La información que recibí es la que quiero contar, relacionada con lo que sintió al salir, por qué lo hizo, si la administración de su país de origen no les informaba de lo que les podría pasar, de lo que les estaba ocurriendo, de lo que les había ocurrido, de las pérdidas de vida, de las penurias.

Todo junto, como si estuviese redactado, lo expuso el traductor con claridad. "Tiene que saber que los emigrantes no escuchan advertencias. Ellos conocen en sus pueblos a los que vuelven, y los ven con un coche, ayudando a la familia a construir una casa. Los pocos afortunados que regresan cuentan las bondades de un país, de un continente, que premia los esfuerzos con trabajo y riqueza. Por eso hacen oídos sordos de los otros, que fracasaron, que no regresaron ni regresarán porque no pueden, obligados a trabajar fuera de un sistema que les reconoce derechos, sin protecciones, sin horizontes para el futuro.”

Quien me estaba diciendo eso, compartiendo los sentires de Saif, llegó a España con visado. De profesión ingeniero, estaba pendiente de entrevistas de trabajo, de promesas. Mientras tanto, acudía a la terminal a forrar maletas, buscar comida y encontrarse con otros connacionales que la buscan.

Conocía al chaval, a quien ayuda, muchas noches duerme y se ducha en su casa, porque considera una obligación ayudar.
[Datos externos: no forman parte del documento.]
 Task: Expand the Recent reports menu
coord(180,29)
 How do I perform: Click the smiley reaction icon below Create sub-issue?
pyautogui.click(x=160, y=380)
Sabe que con entre los que llegan lo hacen muchos "malos", que los hacen quedar mal y de los que también ellos necesitan protegerse.Los identifican pronto, no son de los que aprenden pronto el idioma, que demuestran, que son corteses y respetuosos, que no escapan de las fuerzas de seguridad.

Antes de despedirnos, le pregunté a Saif cuántos servicios calculaba que había perdido durante el tiempo que le robé.No entendía, y cuando lo hizo, se negó a responder. Se negó a mi pretensión de “abonarle” el trabajo realizado, juntando las manos como si fuese a orar y tocándose el corazón, repitió muchas veces: no, no, no.

No los puedo olvidar, podrán ser inmigrantes ilegales, son también inmigrantes vulnerables, ¡el futuro!, pero no se los ofrecemos.